More than 22,700 people have been killed in drug-related violence since President Felipe Calderón began his battle against the powerful drug cartels in December 2006, according to a confidential government report. Mexican officials stress that the overwhelming majority of the dead were gangsters killed over turf or for revenge. Yet Calderón recently revealed that more than 1,100 of those killed were soldiers, police officers and officials.
Violence against Mexican authorities has been sensational but relatively rare in the past three years. But according to news and police reports, Mexico has entered an especially deadly period, with scores of attacks against police officers and government officials across the country.
In Ciudad Juarez, which is across the border from El Paso and is considered the capital of drug violence, gunmen ambushed two police vehicles at a busy intersection last week, killing seven officers and a 17-year-old passerby.

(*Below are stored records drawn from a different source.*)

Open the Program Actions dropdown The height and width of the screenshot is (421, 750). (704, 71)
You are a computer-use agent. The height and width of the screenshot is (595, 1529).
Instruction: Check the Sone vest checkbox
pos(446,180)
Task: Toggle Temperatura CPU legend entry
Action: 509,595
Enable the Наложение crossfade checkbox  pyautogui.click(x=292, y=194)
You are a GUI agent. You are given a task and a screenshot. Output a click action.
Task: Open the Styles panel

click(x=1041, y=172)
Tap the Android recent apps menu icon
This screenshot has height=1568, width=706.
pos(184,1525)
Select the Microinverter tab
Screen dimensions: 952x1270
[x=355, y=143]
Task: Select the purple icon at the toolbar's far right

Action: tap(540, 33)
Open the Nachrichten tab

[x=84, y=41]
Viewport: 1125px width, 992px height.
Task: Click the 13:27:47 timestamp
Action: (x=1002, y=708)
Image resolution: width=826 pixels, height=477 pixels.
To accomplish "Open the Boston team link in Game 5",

Six of the police officers killed were federal officers; their colleagues now live in a hotel protected by armed guards and a wall of sandbags. Twenty-nine police officers have been killed in Juarez this year.
A week ago, gunmen raided the customs office at an international bridge that links Camargo, Mexico, to Rio Grande, Tex., forcing officials to close the border crossing for several hours.
The same day, in La Union, in the state of Guerrero, assailants threw grenades at offices of the state ministerial police.
In the sleepy little farm town of Los Aldamas in Nuevo Leon state, the police chief was dragged from his home and killed alongside two deputies last month. Earlier, the police chief in a nearby town was decapitated.
The assistant police chief in Nogales, Sonora, and his bodyguard were killed in late March in a barrage of fire from AK-47s.